Interrupt latency is five instruction cycles from the time when the external interrupt line is asserted to the execution of the first instruction at the interrupt vector location, assuming the processor is in an interruptible state. If a short interrupt service routine is used, then the first instruction at the interrupt vector location is the first instruction of the service routine. In other cases, this instruction is a branch to the interrupt service routine.
In such cases, the total latency to the execution of the first word of the interrupt service routine is six instruction cycles, assuming the processor is in an interruptible state.

Hardware loops are interruptible. Conditions that can delay interrupt processing include external memory wait states, external bus grant, and serial port autobuffer or DMA port cycle stealing (discussed below).

*The ADSP-21xx interrupt latency is more predictable than those of most fixed-point DSPs, since hardware loops are interruptible and all instructions nominally execute in a single cycle.*

As mentioned above, the ADSP-21xx provides shadow registers for ALU, multiplier-accumulator, and shifter registers. Under program control, the processor can switch between the primary and shadow registers in a single instruction cycle.

The ADSP-21xx family supports the ability to clear or force an interrupt under software control, but not to test for the presence of an interrupt.

*The ADSP-21xx has flexible and powerful interrupt handling mechanisms. In particular, the ability to execute four-instruction interrupt service routines without the need for a branch instruction, support for automatically nestable interrupts, and the availability of shadow registers are noteworthy.*

**Stack**

The ADSP-21xx provides four hardware stacks to allow loop, subroutine, and interrupt nesting. The PC stack is a 16-deep hardware stack for the program counter, used for subroutine calls and interrupts. In addition, separate hardware stacks are provided for the loop counter and for the end-of-loop address and loop termination condition, to support nestable hardware loops (discussed above). Finally, a fourth stack is provided for saving interrupt masks and status registers.

**Bootstrap Loading**

Upon reset, most ADSP-21xx processors can load an initial program into internal memory one byte at a time via the host port or via the external memory interface, which provides a separate boot memory space. An input pin selects the boot behavior. ADSP-21xx family members with program ROM begin execution at a fixed memory location.

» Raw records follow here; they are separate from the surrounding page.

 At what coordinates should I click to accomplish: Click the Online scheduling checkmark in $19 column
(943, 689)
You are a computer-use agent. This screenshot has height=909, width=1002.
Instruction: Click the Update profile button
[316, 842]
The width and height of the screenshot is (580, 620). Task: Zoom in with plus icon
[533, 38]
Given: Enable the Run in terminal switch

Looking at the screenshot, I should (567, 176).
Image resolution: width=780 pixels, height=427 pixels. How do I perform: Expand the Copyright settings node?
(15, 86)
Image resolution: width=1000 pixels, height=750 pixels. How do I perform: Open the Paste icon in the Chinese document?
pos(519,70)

The ADSP-218x can boot from internal memory location 0, or can load a boot program via the BDMA or IDMA ports (discussed below).

The external boot memory space consists of eight pages, each comprised of up to 8K of eight-bit words. Upon reset, the processor loads a boot program from page 0 into on-chip program memory one byte at a time and executes it. Since addressing eight 8 Kbyte pages requires 16 address bits and the ADSP-21xx address bus is only 14 bits wide, during booting the two MSBs of the external data bus are used to provide the two most-significant bits of the address.
Accesses to boot memory are made using three or seven wait states by default, depending on the processor variant. After booting for the first time (upon reset), boot memory accesses can be configured under software control to use zero to seven wait states. After booting for the first time, the processor can be configured to reboot using one of the other seven boot memory pages.

**Peripherals**

The ADSP-2100A has no on-chip peripherals. All other family variants incorporate one or more serial ports, a timer, a bit I/O port, and in some cases a host port, and/or two DMA controllers. Refer back to Tables 7.1-1 and 7.1-2 for specific configurations.

- **Serial ports**
  With the exception of the ADSP-2105 (which has one serial port) and ADSP-2100A (which has none), ADSP-21xx family DSPs have two synchronous, bidirectional serial ports. These serial ports support word lengths from 3 to 16 bits. Each serial port has its own clock signal, but the transmit and receive sections of each serial port operate from the same clock. Separate transmit and receive frame sync signals are used for each direction of each port. Serial clock and framing pins can be configured as outputs if derived from the DSP's master clock via a programmable divider, or as inputs if these signals are generated by another device. Each port's built-in serial clock generator can be programmed to generate a serial clock by dividing the master chip clock by two, and then dividing again by a programmable 16-bit value. The maximum serial clock frequency is half of the processor's master clock rate. Thus the maximum serial port data rate for a 52 MIPS ADSP-2183 is 26 Mbits/second. However, if an external serial clock is used, the maximum clock rate is half of the processor's instruction cycle rate up to a maximum of 20 MHz.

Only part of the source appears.